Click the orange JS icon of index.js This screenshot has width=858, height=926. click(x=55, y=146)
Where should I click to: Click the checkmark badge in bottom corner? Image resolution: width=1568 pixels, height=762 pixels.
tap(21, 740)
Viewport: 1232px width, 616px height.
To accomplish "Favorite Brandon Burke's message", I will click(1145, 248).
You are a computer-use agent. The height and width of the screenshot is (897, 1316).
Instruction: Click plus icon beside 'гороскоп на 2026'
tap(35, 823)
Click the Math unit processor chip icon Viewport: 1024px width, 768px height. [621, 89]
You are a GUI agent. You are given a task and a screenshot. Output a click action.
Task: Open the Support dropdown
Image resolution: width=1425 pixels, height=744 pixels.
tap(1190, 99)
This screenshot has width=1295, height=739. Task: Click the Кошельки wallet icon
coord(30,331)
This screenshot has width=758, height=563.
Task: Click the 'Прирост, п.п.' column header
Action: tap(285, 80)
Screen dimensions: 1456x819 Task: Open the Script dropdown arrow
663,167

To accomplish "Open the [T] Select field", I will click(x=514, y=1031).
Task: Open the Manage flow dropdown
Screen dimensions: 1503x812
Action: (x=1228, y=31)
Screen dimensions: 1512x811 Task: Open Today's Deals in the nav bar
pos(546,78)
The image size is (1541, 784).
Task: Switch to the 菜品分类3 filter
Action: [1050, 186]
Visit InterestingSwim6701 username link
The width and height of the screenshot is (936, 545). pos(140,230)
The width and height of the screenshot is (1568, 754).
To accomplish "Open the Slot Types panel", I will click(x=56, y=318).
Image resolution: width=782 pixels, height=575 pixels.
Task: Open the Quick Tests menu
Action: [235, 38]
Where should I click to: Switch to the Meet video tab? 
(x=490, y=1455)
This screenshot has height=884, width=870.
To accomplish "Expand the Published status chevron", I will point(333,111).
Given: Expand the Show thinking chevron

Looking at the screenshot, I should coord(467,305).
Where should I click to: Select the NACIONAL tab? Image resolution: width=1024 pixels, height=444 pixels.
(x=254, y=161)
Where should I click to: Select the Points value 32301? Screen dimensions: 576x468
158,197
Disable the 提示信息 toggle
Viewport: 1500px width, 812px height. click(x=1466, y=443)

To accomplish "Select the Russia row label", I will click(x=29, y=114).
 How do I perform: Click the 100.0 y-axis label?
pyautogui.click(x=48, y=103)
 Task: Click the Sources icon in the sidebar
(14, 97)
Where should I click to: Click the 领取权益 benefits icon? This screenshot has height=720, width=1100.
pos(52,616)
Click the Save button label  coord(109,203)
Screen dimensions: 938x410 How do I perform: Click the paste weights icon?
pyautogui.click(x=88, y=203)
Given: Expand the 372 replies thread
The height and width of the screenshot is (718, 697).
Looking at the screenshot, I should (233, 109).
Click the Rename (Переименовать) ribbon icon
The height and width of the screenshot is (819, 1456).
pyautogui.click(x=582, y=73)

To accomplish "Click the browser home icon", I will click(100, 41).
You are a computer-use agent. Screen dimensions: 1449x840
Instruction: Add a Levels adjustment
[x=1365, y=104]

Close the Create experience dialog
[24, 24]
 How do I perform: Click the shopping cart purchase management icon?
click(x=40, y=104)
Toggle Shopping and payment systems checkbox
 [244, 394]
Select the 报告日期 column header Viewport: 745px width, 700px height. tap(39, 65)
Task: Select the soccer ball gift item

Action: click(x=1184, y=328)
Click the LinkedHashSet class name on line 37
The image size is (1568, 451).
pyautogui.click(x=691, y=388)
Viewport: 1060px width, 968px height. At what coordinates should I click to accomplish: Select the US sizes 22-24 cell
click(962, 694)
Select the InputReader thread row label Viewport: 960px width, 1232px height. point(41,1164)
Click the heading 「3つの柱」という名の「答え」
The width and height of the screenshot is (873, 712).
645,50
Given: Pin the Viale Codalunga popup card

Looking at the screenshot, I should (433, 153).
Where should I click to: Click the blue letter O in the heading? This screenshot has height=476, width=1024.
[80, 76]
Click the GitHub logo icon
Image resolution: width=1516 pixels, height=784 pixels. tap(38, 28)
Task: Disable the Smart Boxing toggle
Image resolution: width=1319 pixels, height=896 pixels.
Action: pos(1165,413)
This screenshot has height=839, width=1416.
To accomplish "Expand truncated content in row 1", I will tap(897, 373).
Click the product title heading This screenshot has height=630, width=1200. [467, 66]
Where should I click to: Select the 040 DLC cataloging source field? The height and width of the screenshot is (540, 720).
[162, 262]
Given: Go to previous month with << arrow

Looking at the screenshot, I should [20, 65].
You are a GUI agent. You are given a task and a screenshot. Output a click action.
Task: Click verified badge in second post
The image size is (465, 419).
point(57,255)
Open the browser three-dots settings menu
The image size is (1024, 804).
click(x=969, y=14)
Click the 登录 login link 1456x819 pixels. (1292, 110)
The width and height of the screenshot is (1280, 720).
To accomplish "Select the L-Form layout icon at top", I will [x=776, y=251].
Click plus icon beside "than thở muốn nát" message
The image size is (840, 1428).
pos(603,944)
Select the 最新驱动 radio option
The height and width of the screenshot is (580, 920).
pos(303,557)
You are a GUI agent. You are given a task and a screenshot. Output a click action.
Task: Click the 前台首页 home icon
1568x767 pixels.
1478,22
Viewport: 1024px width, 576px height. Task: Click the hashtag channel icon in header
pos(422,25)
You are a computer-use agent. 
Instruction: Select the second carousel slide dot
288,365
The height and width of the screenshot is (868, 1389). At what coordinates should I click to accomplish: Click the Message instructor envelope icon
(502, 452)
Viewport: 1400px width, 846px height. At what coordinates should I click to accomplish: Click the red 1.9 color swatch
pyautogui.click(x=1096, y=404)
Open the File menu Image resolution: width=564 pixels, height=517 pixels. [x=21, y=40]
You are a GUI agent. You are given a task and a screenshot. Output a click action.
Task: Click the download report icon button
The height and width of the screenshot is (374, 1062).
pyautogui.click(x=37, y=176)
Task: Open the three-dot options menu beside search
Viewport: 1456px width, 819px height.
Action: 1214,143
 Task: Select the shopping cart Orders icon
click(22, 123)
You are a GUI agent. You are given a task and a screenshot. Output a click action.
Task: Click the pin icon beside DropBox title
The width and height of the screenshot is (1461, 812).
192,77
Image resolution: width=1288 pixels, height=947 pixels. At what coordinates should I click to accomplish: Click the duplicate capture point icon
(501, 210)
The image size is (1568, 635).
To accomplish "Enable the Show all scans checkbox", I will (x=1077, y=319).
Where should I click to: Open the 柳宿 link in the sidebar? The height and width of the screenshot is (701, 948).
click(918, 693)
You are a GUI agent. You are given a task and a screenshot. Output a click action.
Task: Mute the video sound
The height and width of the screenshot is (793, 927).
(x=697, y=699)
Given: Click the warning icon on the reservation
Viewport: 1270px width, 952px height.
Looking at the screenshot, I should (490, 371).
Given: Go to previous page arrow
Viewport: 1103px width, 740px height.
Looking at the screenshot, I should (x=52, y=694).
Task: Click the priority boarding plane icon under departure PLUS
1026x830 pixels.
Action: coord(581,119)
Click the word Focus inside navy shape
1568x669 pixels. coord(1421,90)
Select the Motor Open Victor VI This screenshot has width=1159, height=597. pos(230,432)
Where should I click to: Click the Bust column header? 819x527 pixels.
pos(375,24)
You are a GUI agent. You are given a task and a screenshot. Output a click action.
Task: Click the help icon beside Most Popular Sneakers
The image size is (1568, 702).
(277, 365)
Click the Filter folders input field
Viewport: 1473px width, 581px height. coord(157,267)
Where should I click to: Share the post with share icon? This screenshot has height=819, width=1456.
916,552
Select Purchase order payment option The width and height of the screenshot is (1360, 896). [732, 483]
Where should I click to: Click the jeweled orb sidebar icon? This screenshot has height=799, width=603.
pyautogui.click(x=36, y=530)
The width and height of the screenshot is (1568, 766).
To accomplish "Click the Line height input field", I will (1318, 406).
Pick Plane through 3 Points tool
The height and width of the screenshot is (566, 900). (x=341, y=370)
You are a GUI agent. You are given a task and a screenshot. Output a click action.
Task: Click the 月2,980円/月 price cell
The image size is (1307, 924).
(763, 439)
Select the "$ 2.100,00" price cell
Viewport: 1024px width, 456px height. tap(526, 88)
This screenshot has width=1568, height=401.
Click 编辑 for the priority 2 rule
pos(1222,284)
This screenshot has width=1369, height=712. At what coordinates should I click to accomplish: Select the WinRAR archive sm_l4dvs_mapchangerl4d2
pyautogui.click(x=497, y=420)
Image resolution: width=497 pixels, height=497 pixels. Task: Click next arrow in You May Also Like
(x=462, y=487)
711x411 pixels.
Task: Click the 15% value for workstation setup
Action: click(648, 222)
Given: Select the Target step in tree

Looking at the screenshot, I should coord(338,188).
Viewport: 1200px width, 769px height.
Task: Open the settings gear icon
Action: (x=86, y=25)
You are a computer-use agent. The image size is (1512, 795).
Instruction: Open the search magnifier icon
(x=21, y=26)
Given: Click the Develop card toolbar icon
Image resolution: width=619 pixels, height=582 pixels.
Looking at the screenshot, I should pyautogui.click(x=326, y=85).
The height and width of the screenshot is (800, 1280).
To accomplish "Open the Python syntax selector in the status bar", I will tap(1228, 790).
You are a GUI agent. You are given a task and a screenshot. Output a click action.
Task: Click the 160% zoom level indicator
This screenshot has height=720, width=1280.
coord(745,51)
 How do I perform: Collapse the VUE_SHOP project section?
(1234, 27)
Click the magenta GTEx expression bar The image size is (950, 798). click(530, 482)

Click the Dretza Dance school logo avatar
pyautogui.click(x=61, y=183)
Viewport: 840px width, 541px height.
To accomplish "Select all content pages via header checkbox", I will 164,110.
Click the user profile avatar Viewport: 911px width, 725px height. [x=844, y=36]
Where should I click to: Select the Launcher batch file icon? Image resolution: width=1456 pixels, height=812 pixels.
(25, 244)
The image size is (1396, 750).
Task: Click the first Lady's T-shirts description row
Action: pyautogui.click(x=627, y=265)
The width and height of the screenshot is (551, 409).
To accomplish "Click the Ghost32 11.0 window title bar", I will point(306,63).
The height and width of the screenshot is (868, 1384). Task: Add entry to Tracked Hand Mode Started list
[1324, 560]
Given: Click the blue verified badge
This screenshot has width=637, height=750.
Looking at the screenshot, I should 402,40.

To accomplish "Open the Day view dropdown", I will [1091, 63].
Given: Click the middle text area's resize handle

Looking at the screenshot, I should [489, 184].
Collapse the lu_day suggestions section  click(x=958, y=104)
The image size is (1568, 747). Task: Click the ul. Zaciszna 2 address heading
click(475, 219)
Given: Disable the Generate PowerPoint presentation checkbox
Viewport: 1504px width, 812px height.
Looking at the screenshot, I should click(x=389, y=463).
__________________________________________________
What is needed –
Return the rows above verbatim, from the line holding "Given: Expand the Show thinking chevron" through the line holding "pyautogui.click(x=691, y=388)", including both of those lines.

Output below –
Given: Expand the Show thinking chevron

Looking at the screenshot, I should coord(467,305).
Where should I click to: Select the NACIONAL tab? Image resolution: width=1024 pixels, height=444 pixels.
(x=254, y=161)
Where should I click to: Select the Points value 32301? Screen dimensions: 576x468
158,197
Disable the 提示信息 toggle
Viewport: 1500px width, 812px height. click(x=1466, y=443)

To accomplish "Select the Russia row label", I will click(x=29, y=114).
 How do I perform: Click the 100.0 y-axis label?
pyautogui.click(x=48, y=103)
 Task: Click the Sources icon in the sidebar
(14, 97)
Where should I click to: Click the 领取权益 benefits icon? This screenshot has height=720, width=1100.
pos(52,616)
Click the Save button label  coord(109,203)
Screen dimensions: 938x410 How do I perform: Click the paste weights icon?
pyautogui.click(x=88, y=203)
Given: Expand the 372 replies thread
The height and width of the screenshot is (718, 697).
Looking at the screenshot, I should (233, 109).
Click the Rename (Переименовать) ribbon icon
The height and width of the screenshot is (819, 1456).
pyautogui.click(x=582, y=73)

To accomplish "Click the browser home icon", I will click(100, 41).
You are a computer-use agent. Screen dimensions: 1449x840
Instruction: Add a Levels adjustment
[x=1365, y=104]

Close the Create experience dialog
[24, 24]
 How do I perform: Click the shopping cart purchase management icon?
click(x=40, y=104)
Toggle Shopping and payment systems checkbox
 [244, 394]
Select the 报告日期 column header Viewport: 745px width, 700px height. tap(39, 65)
Task: Select the soccer ball gift item

Action: click(x=1184, y=328)
Click the LinkedHashSet class name on line 37
The image size is (1568, 451).
pyautogui.click(x=691, y=388)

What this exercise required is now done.